• _Problem statement_
Report only how many lines of the entries below contain the string "computer".

:::::

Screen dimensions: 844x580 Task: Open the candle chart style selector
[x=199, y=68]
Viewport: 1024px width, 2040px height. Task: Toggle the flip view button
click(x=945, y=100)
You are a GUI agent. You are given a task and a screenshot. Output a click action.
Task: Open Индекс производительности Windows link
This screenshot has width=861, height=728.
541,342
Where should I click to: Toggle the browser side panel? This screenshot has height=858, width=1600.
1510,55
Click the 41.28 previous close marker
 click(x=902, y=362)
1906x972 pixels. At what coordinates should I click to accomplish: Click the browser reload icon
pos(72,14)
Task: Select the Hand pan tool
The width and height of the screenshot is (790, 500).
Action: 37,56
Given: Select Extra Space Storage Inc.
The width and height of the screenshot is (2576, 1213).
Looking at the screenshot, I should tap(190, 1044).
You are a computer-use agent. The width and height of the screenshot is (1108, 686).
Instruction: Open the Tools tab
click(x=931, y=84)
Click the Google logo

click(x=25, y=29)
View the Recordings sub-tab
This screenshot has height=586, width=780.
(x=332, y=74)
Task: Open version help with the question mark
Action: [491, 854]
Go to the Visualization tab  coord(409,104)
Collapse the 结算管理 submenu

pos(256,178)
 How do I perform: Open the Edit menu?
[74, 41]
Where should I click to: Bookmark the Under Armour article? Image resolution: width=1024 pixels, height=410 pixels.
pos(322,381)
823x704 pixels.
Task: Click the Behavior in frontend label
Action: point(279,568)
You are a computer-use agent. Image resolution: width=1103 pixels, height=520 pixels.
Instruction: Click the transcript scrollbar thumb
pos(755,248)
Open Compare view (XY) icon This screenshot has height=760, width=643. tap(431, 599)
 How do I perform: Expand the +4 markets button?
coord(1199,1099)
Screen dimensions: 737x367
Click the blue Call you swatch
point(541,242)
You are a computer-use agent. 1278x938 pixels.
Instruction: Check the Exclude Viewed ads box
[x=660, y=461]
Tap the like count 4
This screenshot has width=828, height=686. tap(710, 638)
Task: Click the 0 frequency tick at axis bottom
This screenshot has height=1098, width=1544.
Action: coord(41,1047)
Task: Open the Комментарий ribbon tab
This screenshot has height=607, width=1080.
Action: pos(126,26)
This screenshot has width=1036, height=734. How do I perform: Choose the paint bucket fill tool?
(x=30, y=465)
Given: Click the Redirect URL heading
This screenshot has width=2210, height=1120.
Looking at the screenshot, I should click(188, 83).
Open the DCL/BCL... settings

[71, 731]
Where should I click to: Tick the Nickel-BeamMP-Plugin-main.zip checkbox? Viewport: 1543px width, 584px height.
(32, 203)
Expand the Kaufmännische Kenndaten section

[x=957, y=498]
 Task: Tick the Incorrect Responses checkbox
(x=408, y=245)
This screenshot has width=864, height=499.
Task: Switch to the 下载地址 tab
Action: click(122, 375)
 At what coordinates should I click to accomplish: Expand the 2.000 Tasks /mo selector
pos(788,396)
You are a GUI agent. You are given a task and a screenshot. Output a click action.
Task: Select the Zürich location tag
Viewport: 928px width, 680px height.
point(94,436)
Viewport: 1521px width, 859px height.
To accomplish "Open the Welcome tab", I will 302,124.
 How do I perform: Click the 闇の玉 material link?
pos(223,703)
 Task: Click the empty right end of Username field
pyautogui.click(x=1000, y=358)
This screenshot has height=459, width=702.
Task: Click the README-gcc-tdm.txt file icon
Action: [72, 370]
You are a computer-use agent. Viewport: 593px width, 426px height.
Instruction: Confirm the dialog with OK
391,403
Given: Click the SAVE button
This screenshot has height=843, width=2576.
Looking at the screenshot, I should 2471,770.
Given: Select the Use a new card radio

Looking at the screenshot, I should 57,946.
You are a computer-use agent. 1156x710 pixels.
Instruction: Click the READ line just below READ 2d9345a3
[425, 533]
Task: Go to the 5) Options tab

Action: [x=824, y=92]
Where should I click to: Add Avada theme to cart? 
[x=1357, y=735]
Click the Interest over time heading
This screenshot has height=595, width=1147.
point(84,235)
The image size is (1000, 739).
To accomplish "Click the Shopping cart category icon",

:::::

• _Task response_
5